Usual pre rinse to loosen any dirt (with Mats jet powered heated pressure washer)
Washed via 3BM (wheels, wash, rinse)
Smart Wheels
IronX
Tardis
Stjarnagloss mild and safe clay

Randoms before taken inside:








































































































































Taken inside to see what I was up against:










After a brief test finding the right polish/pad combo for the paint:










So on with before and after shots.... Paint readings taken as I went along.
All at various stages of the process, some before refinement, some after, IPA wipe down at the end...



















































































































































































































































































































Difficult areas polished by hand with S3 Gold and a German applicator (both sides used)

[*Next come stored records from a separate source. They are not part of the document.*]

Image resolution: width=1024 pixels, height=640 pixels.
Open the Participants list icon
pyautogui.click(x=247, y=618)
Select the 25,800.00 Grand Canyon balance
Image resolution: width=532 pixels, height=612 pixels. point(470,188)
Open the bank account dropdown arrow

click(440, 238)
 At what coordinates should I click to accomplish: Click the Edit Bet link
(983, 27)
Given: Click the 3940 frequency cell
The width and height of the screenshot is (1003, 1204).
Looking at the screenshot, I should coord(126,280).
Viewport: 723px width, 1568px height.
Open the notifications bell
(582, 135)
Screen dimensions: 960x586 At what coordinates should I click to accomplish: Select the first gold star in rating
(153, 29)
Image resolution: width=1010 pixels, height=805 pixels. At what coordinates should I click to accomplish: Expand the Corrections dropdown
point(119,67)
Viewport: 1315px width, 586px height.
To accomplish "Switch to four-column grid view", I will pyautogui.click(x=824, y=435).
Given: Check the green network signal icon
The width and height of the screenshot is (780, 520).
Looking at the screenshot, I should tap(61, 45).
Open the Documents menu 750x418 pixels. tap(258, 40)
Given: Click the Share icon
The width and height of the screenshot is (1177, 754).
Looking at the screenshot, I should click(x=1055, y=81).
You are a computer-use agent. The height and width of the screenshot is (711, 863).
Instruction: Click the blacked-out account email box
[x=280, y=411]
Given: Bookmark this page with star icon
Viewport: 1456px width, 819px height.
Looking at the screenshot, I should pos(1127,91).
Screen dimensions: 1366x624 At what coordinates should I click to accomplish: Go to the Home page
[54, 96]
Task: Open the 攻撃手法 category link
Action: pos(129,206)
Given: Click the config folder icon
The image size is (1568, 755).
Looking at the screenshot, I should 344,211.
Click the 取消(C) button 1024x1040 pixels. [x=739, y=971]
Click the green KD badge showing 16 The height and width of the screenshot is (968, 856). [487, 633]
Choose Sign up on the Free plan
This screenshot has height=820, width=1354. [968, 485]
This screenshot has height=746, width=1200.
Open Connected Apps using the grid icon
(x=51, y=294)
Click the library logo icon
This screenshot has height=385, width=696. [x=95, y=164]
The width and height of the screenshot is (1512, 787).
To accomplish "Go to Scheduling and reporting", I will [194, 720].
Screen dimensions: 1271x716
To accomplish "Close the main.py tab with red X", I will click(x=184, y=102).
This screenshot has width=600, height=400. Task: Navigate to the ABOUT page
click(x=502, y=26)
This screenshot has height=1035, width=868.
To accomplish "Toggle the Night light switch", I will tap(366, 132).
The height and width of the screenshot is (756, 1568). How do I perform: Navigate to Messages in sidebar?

After a careful clean down, the wheels were then coated with britemax extreme elements, a nice alternative to jetseal 109 which can be left on as long as you like, tires dressed with highstyle, trim with Auto finesse revive and paintwork protected with my DD-CC wax, which is getting good reports from everyone at the moment.












































































































































































Thanks for looking, as always if you got this far..... Comments and questions welcome......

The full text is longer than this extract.